(Dataset content begins)

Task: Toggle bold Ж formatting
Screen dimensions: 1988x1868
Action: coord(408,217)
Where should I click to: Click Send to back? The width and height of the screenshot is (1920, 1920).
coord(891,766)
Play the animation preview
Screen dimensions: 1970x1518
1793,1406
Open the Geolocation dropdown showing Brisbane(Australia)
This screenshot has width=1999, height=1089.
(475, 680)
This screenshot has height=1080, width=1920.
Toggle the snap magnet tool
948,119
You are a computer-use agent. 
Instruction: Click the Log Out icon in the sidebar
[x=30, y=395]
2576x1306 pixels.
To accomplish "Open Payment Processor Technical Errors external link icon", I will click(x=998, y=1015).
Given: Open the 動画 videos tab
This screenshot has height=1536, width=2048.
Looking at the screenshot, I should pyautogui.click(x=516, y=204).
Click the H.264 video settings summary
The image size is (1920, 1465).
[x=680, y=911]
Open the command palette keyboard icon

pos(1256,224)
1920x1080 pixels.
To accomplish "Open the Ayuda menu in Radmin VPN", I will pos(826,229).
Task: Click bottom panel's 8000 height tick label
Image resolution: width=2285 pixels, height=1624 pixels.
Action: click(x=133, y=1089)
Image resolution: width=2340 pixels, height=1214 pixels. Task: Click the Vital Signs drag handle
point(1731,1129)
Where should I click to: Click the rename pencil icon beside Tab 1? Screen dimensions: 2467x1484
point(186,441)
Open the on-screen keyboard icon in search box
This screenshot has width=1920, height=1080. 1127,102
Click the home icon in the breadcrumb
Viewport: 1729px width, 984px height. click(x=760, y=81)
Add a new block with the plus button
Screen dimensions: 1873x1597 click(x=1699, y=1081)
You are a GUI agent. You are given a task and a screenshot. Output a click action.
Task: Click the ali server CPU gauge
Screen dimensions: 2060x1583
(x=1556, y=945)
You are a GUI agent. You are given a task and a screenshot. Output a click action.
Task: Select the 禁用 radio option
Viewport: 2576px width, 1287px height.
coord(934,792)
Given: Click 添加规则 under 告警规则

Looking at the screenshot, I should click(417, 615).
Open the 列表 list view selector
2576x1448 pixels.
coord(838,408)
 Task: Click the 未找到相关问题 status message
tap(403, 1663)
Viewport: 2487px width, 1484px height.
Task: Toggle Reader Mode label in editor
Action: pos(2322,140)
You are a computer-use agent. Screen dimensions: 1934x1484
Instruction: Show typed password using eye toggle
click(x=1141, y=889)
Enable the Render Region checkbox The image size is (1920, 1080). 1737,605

(Dataset content ends)

# Instructions to follow
Whenever a line above includes the string "accomplish", copy it.

# Answer to this exercise
To accomplish "Open Payment Processor Technical Errors external link icon", I will click(x=998, y=1015).
To accomplish "Open the Ayuda menu in Radmin VPN", I will pos(826,229).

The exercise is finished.